All told, this is an important and beautiful book, one worthy of the immense labor that has gone into collating and georeferencing all of the data from ancient sources, from the topographical work of earlier scholars, and from past and ongoing archaeological excavations. We greatly anticipate the release of the online version of the map and plans, which will at last fulfill Carandini’s vision of allowing us to see the entirety of the ancient city. In the meantime, we should be thankful for the immense work that has gone into this book, a book that by its very nature opens itself up to criticism. That the editors are willing to receive feedback—we are invited to send feedback to them at atlantediroma@uniroma1.it on p. 52—is a welcome sign that the ongoing project will continue to seek out the most accurate possible view of ancient Rome.

Notes

1. A clear and scalable map can be viewed at the collaborative work of MappingRome.

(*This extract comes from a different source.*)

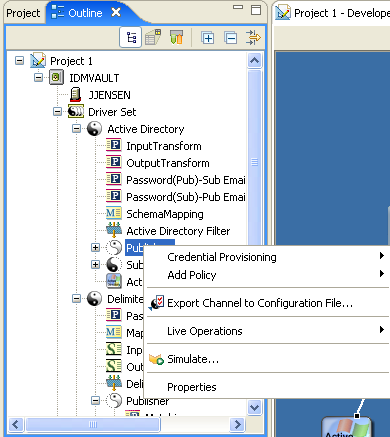Collapse the Driver Set node
Screen dimensions: 390x437
point(58,112)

2. For reviews in English see T. P. Wiseman, “The Palatine, from Evander to Elegabalus,” JRS 103 (2013) 234–68, J. E. Packer, “The Atlante: Roma antica revealed,” JRA 26 (2013) 553–61.

3. Some examples from the first 20o pages: p. 71 evocentur has become evocetur; p. 117 casas seu tuguria has become casas sue…; p. 126 villarumque has become villrumque; p. 136 “table XVII 16” should read “table XVII 15;” p. 169 tribunal pretoris (see also the loss of the diphthongs in Table 200); p. 171 augurium maximus. I also encountered other surprises such as dolii instead of dolia (110), apis gabinus for lapis gabinus (132), Caelium hill for Caelian hill (137), aruspices and Vejovis (165).